CocoConvert provides tools for the two most common conversion needs: YAML to JSON and JSON to YAML. The process is simple: paste your content or upload a .yaml file, pick your target format, and download the result. The converter accurately preserves your data's nested structure. It also correctly handles multi-document YAML files (where documents are separated by ---), converting each one into a separate JSON object within a larger array. When converting YAML to JSON, the output is formatted with a standard two-space indentation, making it readable and compatible with nearly all JSON tools. If you need a compact, single-line JSON string—perhaps for an environment variable or to reduce payload size—a minify option is available on the results page. Going from JSON to YAML, the converter uses two-space indentation and omits the document start marker (---) for single documents. If the input contains multiple JSON objects, each one becomes a distinct YAML document separated by the `---` marker. Crucially, it automatically quotes string values that could be misinterpreted as booleans, nulls, or numbers, so you don't have to worry about a string like 'true' or '1.0' causing problems. Let's be direct about the limitations. CocoConvert does not preserve YAML comments during conversion. This isn't a tool deficiency; comments are not part of YAML's formal data model, so they are stripped out by the parser. Anchors and aliases are also resolved, meaning the final output will contain repeated values rather than references. Finally, very large files (over 10 MB) might time out on the free tier. For those big jobs, a command-line tool like `yq` is the better choice.

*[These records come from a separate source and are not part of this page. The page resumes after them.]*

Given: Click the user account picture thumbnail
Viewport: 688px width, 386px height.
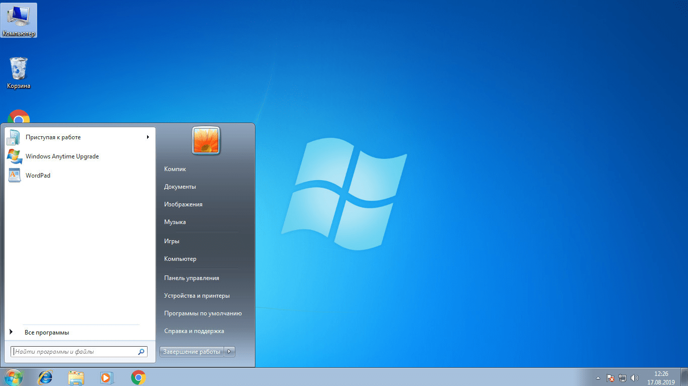Looking at the screenshot, I should point(206,140).
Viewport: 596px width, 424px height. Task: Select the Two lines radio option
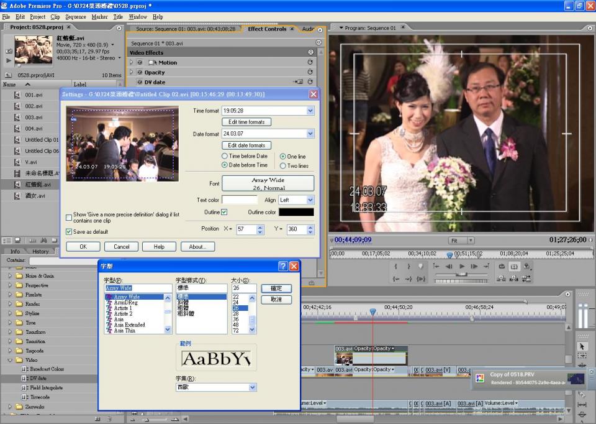pyautogui.click(x=283, y=166)
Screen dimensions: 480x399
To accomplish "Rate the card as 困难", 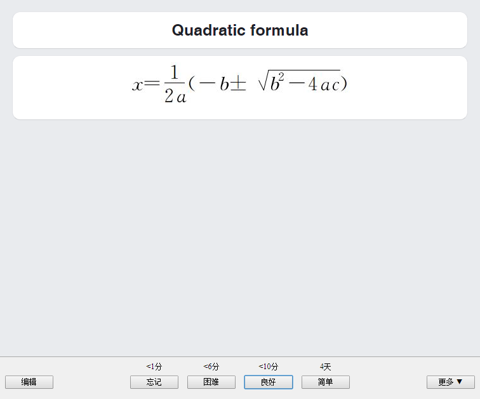I will click(211, 382).
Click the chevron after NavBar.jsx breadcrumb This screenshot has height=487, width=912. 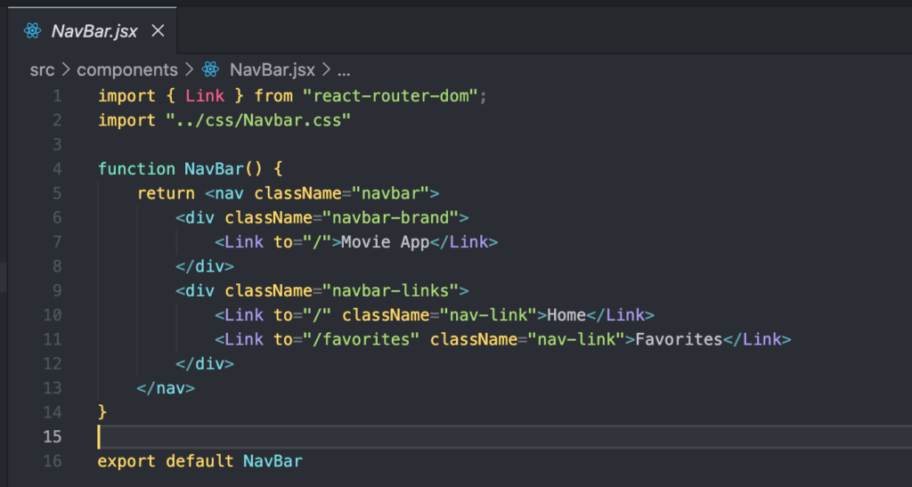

When to Use YAML and When to Step Back

YAML is the right tool for the job when a few conditions are met. The file will be read and edited by humans, the data has meaningful nested structure, and the surrounding ecosystem already uses YAML. Kubernetes manifests, CI/CD pipelines, and Ansible playbooks are the poster children for this. Trying to use JSON in these scenarios just makes life harder for no real benefit. Conversely, YAML is the wrong choice when a file is only ever touched by machines. For machine-to-machine communication, use JSON or a more efficient binary format like MessagePack or Protocol Buffers. It's also a poor choice if your team consistently struggles with indentation errors and lacks the discipline to use a linter. In that situation, the simpler syntax of TOML, or even a pre-processed JSON file, will lead to fewer production incidents. If you're using YAML in Python projects, there is a critical security risk you must understand. PyYAML's default `yaml.load()` function can execute arbitrary code embedded in a YAML file. If you are parsing YAML from an untrusted source, you must always use `yaml.safe_load()`. This is not a theoretical vulnerability; it has been exploited in real supply chain attacks. The format has been with us for over two decades and isn't going anywhere. The YAML 1.2 specification, which fixed most of the annoying type coercion issues from version 1.1, is now widely supported by modern parsers like PyYAML 6.0+, js-yaml 4.x, and Go's yaml.v3. My strongest recommendation: if you're working on a project that relies heavily on YAML, migrating to a 1.2-compliant parser is the single most impactful upgrade you can make. It will eliminate an entire class of subtle bugs without you having to change a single line of configuration.